◆ TEXT SEGMENT ◆
%%
From 6c4ae3e988920565b33a2604599e59e22789ff72 Mon Sep 17 00:00:00 2001
From: acidvegas <acid.vegas@acid.vegas>
Date: Fri, 8 Mar 2024 12:13:57 -0500
Subject: [PATCH] Many bugs fixed in sniffer and async model.

---
 eris.py                     | 43 ++++++++++++++++++++-----------------
 ingestors/ingest_massdns.py | 31 +++++++++++++-------------
 sniff_patch.py              | 24 ++++++++++++---------
 3 files changed, 52 insertions(+), 46 deletions(-)

diff --git a/eris.py b/eris.py
index a3d37cf..fc47fc4 100644
--- a/eris.py
+++ b/eris.py
@@ -13,7 +13,7 @@ sys.dont_write_bytecode = True
 
 try:
     # This is commented out because there is a bug with the elasticsearch library that requires a patch (see initialize() method below)
-    #from elasticsearch import AsyncElasticsearch 
+    #from elasticsearch import AsyncElasticsearch
     from elasticsearch.exceptions import NotFoundError
     from elasticsearch.helpers import async_streaming_bulk
 except ImportError:
@@ -43,23 +43,23 @@ class ElasticIndexer:
             'request_timeout': args.timeout,
             'max_retries': args.retries,
             'retry_on_timeout': True,
-            'sniff_on_start': True, # Is this problematic? 
+            'sniff_on_start': False, # Problems when True....
             'sniff_on_node_failure': True,
             'min_delay_between_sniffing': 60 # Add config option for this?
         }
 
-        if args.api_key:
-            self.es_config['api_key'] = (args.api_key, '') # Verify this is correct
-        else:
-            self.es_config['basic_auth'] = (args.user, args.password)
-            
-        
+        #if args.api_key:
+        #    self.es_config['api_key'] = (args.api_key, '') # Verify this is correct
+        #else:
+        self.es_config['basic_auth'] = (args.user, args.password)
+
+
     async def initialize(self):
         '''Initialize the Elasticsearch client.'''
 
         # Patching the Elasticsearch client to fix a bug with sniffing (https://github.com/elastic/elasticsearch-py/issues/2005#issuecomment-1645641960)
         import sniff_patch
-        self.es = sniff_patch.init_elasticsearch(**self.es_config)
+        self.es = await sniff_patch.init_elasticsearch(**self.es_config)
 
         # Remove the above and uncomment the below if the bug is fixed in the Elasticsearch client:
         #self.es = AsyncElasticsearch(**es_config)
@@ -68,7 +68,7 @@ class ElasticIndexer:
     async def create_index(self, map_body: dict, pipeline: str = '', replicas: int = 1, shards: int = 1):
         '''
         Create the Elasticsearch index with the defined mapping.
%%
◆ REQUIRED WORK ◆
A) Name every file that the patch changes, as it gives their paths.
B) Reproduce the patch character for character, starting at "import sniff_patch" and ending at "#self.es = AsyncElasticsearch(**es_config)".
C) Rewrite the patch's summary block that begins "eris.py | 43" as a short list, keeping each file's count and the totals.

◆ GIVEN RECORDS ◆
%%
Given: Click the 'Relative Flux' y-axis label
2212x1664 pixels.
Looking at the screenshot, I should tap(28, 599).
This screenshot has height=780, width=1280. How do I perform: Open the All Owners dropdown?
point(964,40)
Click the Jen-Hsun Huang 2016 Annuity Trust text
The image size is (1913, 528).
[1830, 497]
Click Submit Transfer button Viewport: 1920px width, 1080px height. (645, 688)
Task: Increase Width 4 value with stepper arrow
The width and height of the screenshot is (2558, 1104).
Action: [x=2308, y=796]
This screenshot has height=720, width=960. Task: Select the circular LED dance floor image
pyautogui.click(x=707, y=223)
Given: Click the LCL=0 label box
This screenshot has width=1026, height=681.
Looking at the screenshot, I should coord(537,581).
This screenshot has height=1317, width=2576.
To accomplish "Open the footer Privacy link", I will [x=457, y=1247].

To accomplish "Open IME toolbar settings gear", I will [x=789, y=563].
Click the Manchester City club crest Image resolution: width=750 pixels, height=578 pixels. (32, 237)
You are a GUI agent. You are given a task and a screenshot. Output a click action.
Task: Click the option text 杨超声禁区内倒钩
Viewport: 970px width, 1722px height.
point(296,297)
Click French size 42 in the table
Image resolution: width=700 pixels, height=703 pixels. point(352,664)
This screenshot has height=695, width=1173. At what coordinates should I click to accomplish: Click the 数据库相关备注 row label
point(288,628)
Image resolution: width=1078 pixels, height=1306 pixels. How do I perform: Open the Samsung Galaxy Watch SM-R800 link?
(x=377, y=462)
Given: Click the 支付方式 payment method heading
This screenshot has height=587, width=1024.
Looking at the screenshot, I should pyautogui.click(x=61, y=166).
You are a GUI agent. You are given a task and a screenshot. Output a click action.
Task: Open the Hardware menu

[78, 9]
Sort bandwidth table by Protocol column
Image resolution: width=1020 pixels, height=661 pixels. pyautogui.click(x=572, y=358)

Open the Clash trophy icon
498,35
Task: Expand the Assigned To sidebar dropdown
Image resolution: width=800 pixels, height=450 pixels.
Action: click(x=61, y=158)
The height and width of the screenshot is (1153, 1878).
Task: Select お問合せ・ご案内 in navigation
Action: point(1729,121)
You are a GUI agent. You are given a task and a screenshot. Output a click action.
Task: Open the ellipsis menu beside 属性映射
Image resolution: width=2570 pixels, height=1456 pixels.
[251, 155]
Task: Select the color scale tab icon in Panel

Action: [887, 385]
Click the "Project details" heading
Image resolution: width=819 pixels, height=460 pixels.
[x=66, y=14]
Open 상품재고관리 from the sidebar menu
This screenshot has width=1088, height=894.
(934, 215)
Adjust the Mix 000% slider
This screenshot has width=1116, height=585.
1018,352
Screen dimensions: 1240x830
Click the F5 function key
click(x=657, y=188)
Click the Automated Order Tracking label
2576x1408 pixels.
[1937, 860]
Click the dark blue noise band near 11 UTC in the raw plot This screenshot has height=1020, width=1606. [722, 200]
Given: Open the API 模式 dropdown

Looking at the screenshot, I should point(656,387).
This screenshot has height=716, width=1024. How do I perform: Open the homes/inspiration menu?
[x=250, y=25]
%%
◆ TASK ANSWERS ◆
A)
eris.py
ingestors/ingest_massdns.py
sniff_patch.py

B)
import sniff_patch
-        self.es = sniff_patch.init_elasticsearch(**self.es_config)
+        self.es = await sniff_patch.init_elasticsearch(**self.es_config)
 
         # Remove the above and uncomment the below if the bug is fixed in the Elasticsearch client:
         #self.es = AsyncElasticsearch(**es_config)

C)
- eris.py: 43 lines changed
- ingestors/ingest_massdns.py: 31 lines changed
- sniff_patch.py: 24 lines changed
- Total: 3 files changed, 52 insertions, 46 deletions